Die Erfindung bezieht sich auf einen x- oder gabelförmigen Fahrzeugrahmen, insbesondere für Kraftfahrzeuge, bei welchem die X- oder Gabelform aus zwei ohne scharfe Abbiegungen durchlaufenden Längsträgern mit rohrförmigem Querschnitt gebildet wird, und besteht in einer Weiterbildung derartiger Rahmen, insbesondere zur zweckmässigen Abstützung der einzelnen Fahrzeugteile an demselben.
Demgemäss besteht ein Merkmal der Erfindung darin, dass die durchlaufenden an oder in der Nähe einer Fahrzeugachse endenden rohrförmigen Längsträger durch hörnerartige Verlängerungen zur Abstützung von Karosserieteilen, Stossfängern, Brennstofftank, Reserverädern oder dergleichen bis oder ungefähr bis zum Fahrzeugende verlängert sind. Die Enden der Längsträger sind hierbei über der betreffenden Fahrzeugachse (z. B. Hinterachse) nach aufwärts abgebogen, wobei die hörnerartigen Verlängerungen, von der Seite gesehen, unter einem Winkel an die Enden der rohrförmigen Längsträger angesetzt, vorzugsweise angeschweisst sind, während sie, im Grundriss gesehen, in gleicher Flucht mit den x- oder gabelförmig divergierenden rohrförmigen Längsträgern verlaufen, sodass ein einheitlicher Rahmen mit bis oder ungefähr bis zum Fahrzeugende durchlaufenden Längsträgern gebildet wird. Die Verlängerungen besitzen beispielsweise U-förmigen, z. B. nach unten offenen und nach dem Ende zu sich verringernden Querschnitt.

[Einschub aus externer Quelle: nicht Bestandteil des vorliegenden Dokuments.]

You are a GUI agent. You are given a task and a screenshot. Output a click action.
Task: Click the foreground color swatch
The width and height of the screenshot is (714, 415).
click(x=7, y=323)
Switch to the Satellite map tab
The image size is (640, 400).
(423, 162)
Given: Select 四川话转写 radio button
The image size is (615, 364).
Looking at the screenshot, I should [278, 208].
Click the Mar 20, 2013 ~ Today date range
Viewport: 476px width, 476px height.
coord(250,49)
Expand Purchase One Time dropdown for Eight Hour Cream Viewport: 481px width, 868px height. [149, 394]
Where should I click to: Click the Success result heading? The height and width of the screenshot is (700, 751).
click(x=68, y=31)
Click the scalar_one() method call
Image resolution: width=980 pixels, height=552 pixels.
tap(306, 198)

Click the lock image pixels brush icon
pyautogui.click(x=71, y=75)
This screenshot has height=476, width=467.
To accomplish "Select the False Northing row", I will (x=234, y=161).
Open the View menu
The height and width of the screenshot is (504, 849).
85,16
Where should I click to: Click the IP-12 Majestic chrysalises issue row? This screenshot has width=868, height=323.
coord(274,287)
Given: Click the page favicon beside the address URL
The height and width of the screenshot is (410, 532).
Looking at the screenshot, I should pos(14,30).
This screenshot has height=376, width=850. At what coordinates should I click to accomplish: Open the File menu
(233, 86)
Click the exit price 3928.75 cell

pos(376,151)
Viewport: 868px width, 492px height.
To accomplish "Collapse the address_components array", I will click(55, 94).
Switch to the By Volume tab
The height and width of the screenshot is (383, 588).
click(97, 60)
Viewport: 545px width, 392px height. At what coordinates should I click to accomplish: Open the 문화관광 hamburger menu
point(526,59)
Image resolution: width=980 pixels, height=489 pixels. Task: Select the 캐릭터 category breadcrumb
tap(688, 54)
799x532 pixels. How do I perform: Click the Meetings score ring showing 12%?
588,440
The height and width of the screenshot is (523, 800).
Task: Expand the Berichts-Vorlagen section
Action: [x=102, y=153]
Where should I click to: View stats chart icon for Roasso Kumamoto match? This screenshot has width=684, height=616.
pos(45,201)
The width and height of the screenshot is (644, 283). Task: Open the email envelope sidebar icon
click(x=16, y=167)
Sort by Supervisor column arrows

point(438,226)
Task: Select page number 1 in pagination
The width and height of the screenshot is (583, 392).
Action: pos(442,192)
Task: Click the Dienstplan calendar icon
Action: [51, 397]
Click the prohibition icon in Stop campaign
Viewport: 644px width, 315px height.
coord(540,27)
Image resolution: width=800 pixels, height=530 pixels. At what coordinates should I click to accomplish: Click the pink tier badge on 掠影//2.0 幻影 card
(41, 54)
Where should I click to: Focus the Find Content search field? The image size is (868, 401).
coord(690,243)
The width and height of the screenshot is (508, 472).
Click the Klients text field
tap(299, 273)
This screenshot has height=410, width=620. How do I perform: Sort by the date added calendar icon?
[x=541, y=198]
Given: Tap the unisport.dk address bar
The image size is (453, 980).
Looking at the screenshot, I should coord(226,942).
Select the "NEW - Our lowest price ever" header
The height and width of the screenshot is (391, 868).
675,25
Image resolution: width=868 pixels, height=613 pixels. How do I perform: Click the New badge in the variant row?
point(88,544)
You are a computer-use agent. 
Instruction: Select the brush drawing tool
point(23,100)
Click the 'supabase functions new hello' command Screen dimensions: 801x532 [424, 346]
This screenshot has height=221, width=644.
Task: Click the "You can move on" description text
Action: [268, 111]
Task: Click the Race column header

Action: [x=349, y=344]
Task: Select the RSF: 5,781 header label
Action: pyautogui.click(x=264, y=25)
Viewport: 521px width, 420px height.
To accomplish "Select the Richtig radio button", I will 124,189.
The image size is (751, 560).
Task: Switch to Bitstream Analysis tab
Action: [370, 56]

Eine derartige Ausbildung des Rahmens ermöglicht die Verwendung von die Hauptkräfte aufnehmenden Längsträgern mit gleichmässigem rohrförmigem (z. B. ovalen) Querschnitt, welche mit nur leichten, keine Überbeanspruchung des Materials verursachenden Durchbiegungen verlaufen und eine für die Herstellung zweckmässige, begrenzte Länge besitzen. Durch die im Winkel angesetzten hörnerartigen Verlängerungen kann sich jedoch der Rahmen bis zum Fahrzeugende erstrecken, ohne dass infolge der über den Achsen, insbesondere über der Hinterachse erforderlichen Auskröpfungen die Herstellung der Hauptlängsträger erschwert und verteuert wird.
In zweckmässiger Weise kann ferner das Hinterachsgetriebe an seinem vorderen Ende an den rohrförmigen Hauptlängsträgern (z. B. an nach innen ragenden seitlichen Böcken) und an seinem hinteren Ende an den hörnerartigen Verlängerungen gelagert sein.
Ein weiteres Merkmal der Erfindung besteht darin, dass die Radführungsglieder für die Räder der einen Fahrzeugachse, z. B. je zwei übereinander angeordnete Lenker zur Führung eines Vorderrades, an im wesentlichen senkrechten Tragstücken oder Tragzapfen gelagert sind, welche die Enden der x- oder gabelförmig durchlaufenden rohrförmigen Längsträger durchsetzen. Zur Lagerung der Tragzapfen dienen hierbei zweckmässig Rohrstücke, welche die Längsträger durchsetzen und mit ihnen verschweisst sind und z. B. nach oben und unten über sie hinausragen. Die Radkräfte können hierdurch in besonders vorteilhafter Weise vom Rahmen aufgenommen werden. Gleichzeitig ergibt sich eine für den Zusammenbau einfache und vorteilhafte Anordnung.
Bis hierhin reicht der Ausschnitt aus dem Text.